◆ Problem description: For every line in the records below that holds "icon", make a copy.

Dataset entries
---*---

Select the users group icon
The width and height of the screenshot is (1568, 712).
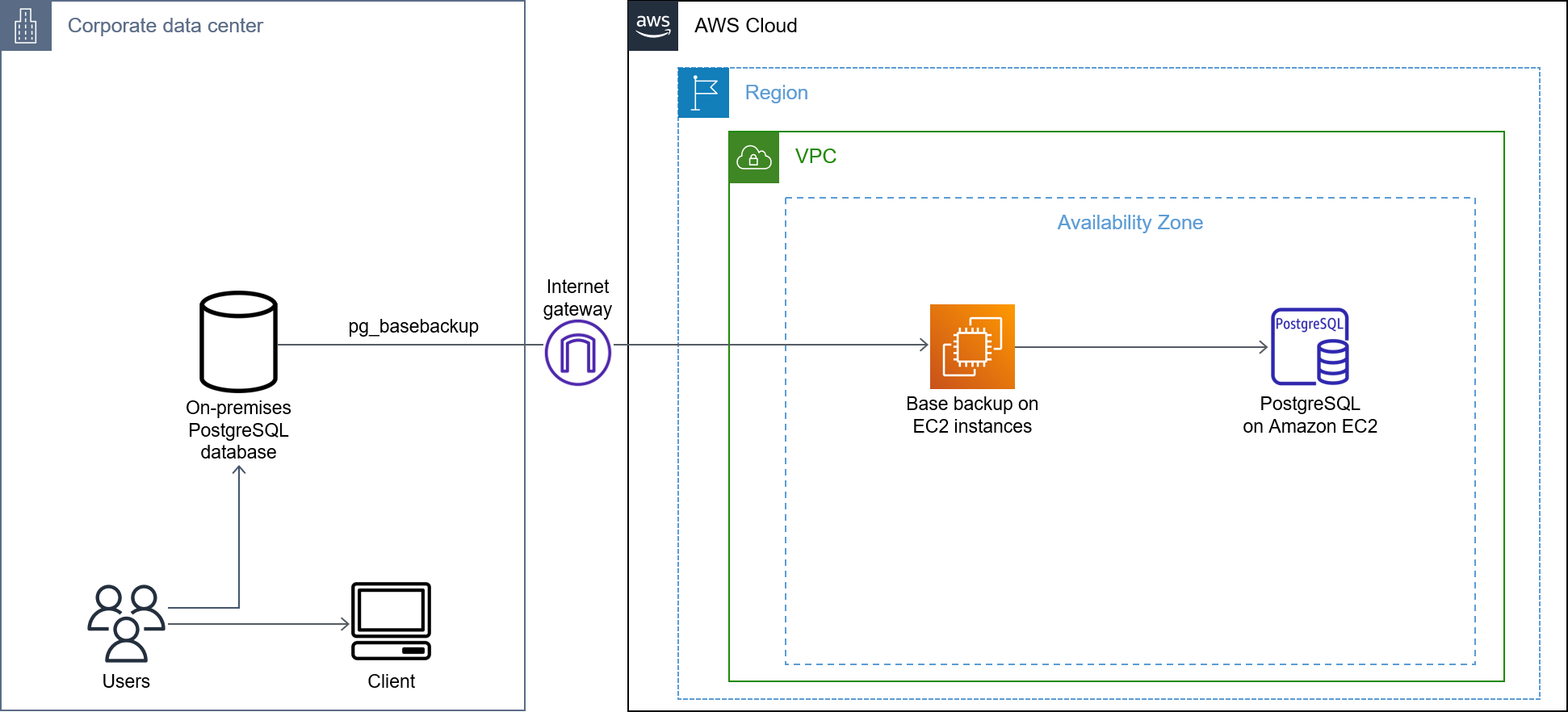tap(126, 622)
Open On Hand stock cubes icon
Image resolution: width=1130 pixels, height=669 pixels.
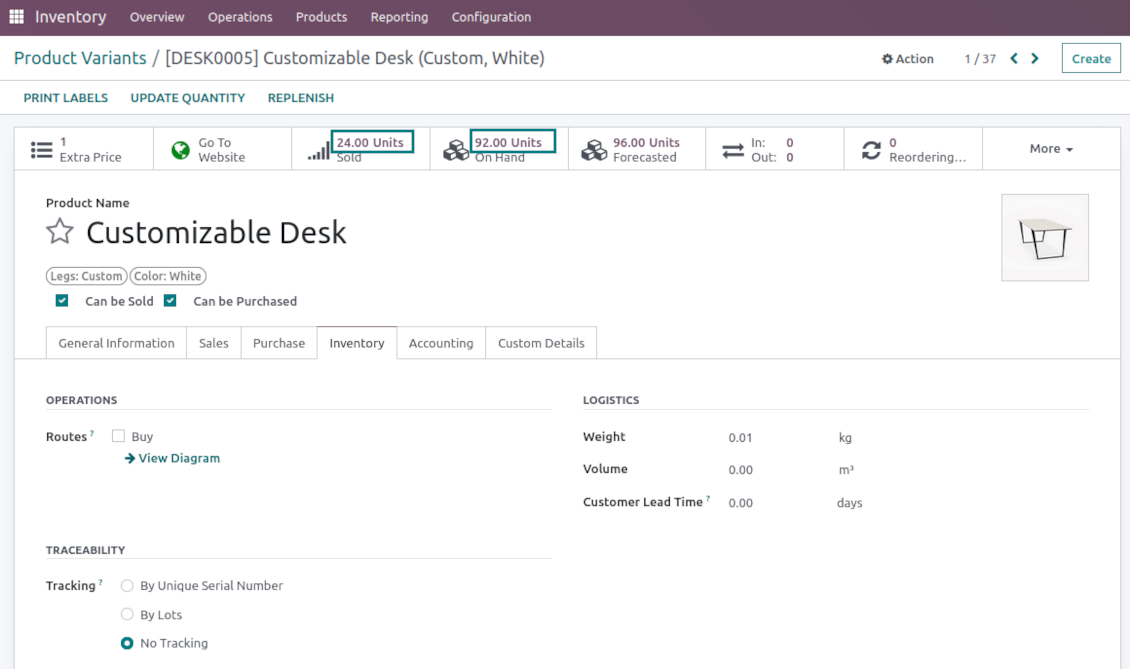456,151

---*---

◆ Response:
Select the users group icon
Open On Hand stock cubes icon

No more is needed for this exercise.